This year marks the 75th anniversary of the Wannsee conference, where with cold, bureaucratic precision, plans were laid out by the Nazi leadership to exterminate European Jews.

To mark the International Holocaust Remembrance Day 2017 please find here a message by European Commission President Jean-Claude Juncker.

Yet, Holocaust deniers continue to have an audience. The so-called "hard" Holocaust denial is criminalized by law. This includes denying that the Holocaust ever happened, that Auschwitz existed or as European legislation states "publicly condoning, denying or grossly trivialising crimes of genocide, crimes against humanity and war crimes".

But what is often called "soft" Holocaust denial is much more difficult to unmask. Soft Holocaust denial accuses the Jews as a people of exaggerating the Shoah, it questions the relevance of the Holocaust for today's world, it attempts to belittle the Holocaust by pointing to other situations.

To underline the need to fight all forms of Holocaust denial the European Commission in cooperation with the Europaen Jewish Congress and the US Holocaust Memorial Museum screened, on 26 January the film Denial and First Vice-President Timmermans discussed the dangers of Holocaust denial with the protagonist of the film, Professor Deborah Lipstadt.

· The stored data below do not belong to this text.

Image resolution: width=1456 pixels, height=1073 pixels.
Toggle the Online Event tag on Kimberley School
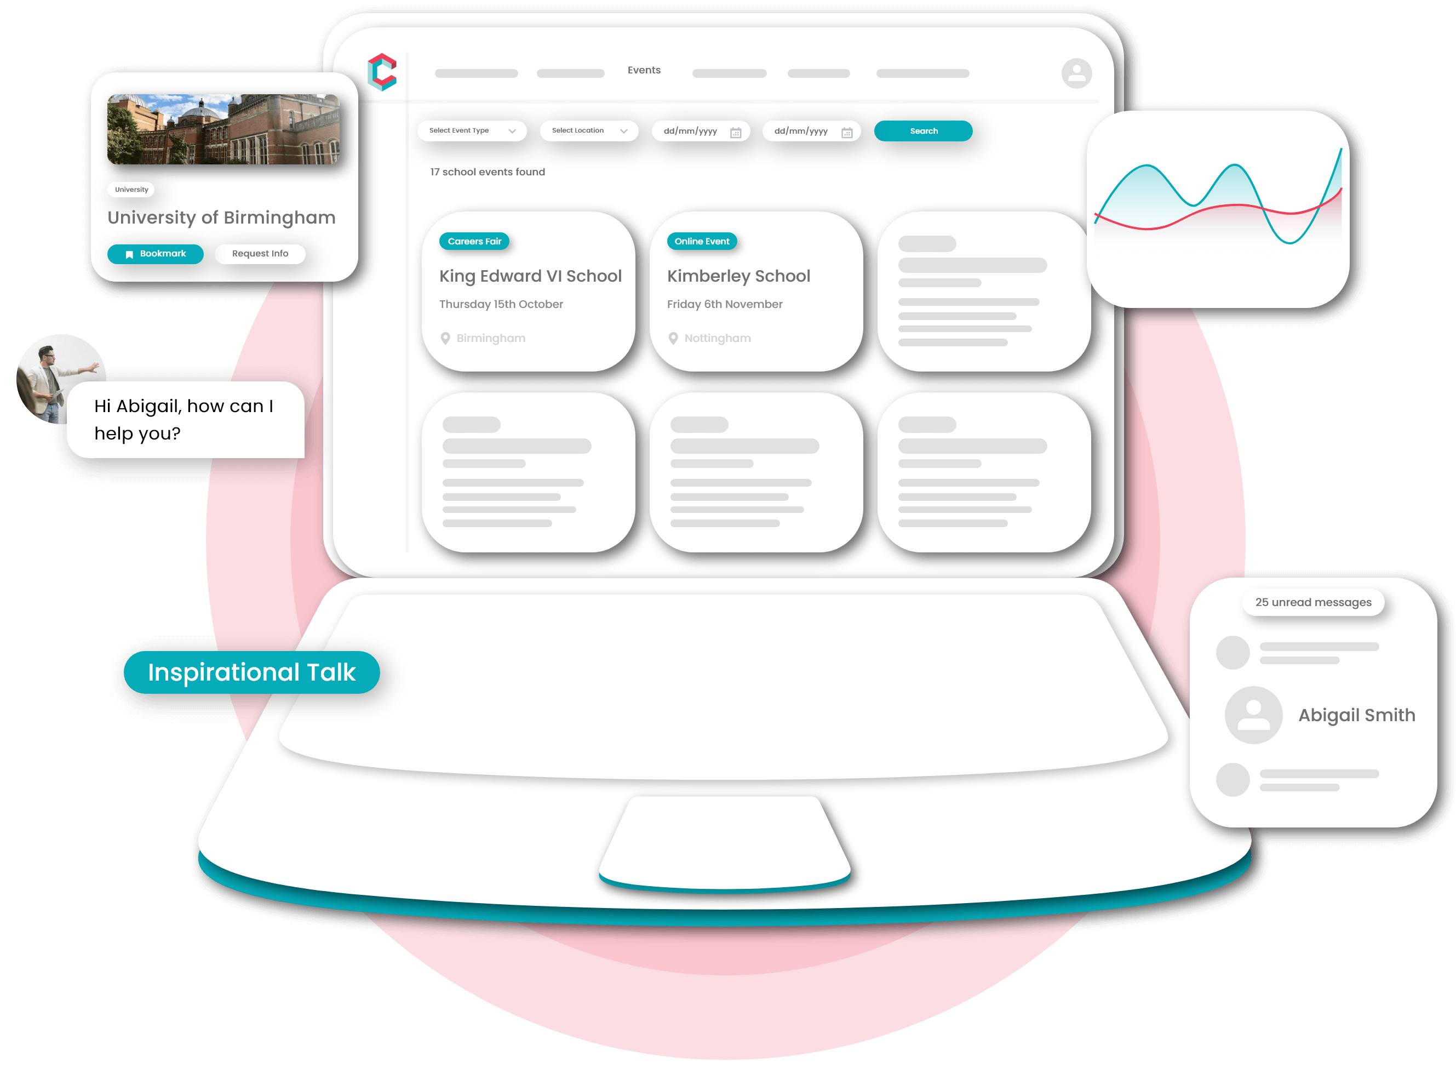click(702, 240)
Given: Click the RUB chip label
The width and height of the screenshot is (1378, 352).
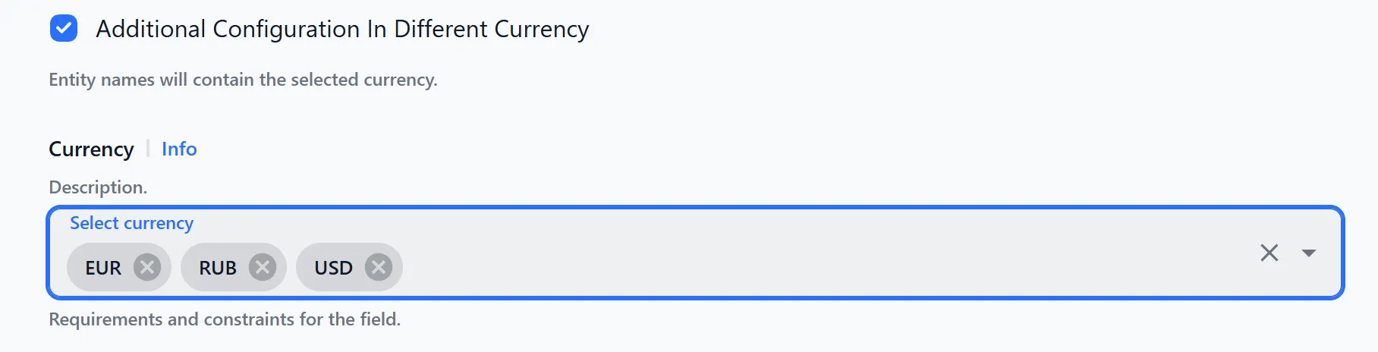Looking at the screenshot, I should tap(218, 268).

Antisemitism today appears in many forms and is not always easy to unmask. In May 2016 the International Holocaust Remembrance Alliance adopted by unanimity a definition of Antisemitism as a useful legally non-binding tool.

Understanding the implications of the Holocaust is essential to unmask Antisemitism. Commissioner Věra Jourová spoke about the issue at a conference on 24th January.

The European Commission marks the occasion for its staff with an exhibition which Commissioner Jourová opened on 30 January  and a staff training on the role of civil servants in bringing about the Holocaust.

The European Union is the very product of learning from history, and Remembrance and memory stand at its core. This past year several survivors of the Holocaust past away, among them Nobel Prize Winner Elie Wiesel. He insisted that "Memory has become a sacred duty of all people of goodwill". As the survivors pass away we must become the carriers of their messages.

Of particular worry is rising illegal hate speech on social media and the internet. We have seen how quickly hate speech can tilt into hate crime.The European Commission therefore concluded with Facebook, Twitter, YouTube and Microsoft on 26 May 2016 a code of conduct to review the majority of valid notifications of illegal hate speech in less than 24 hours and remove or disable access to such content. The recently created High-level Member States expert group on Racism, Xenophobia and other forms of intolerance aims at improving further the fight against Antisemitism and other forms of hatred across Europe.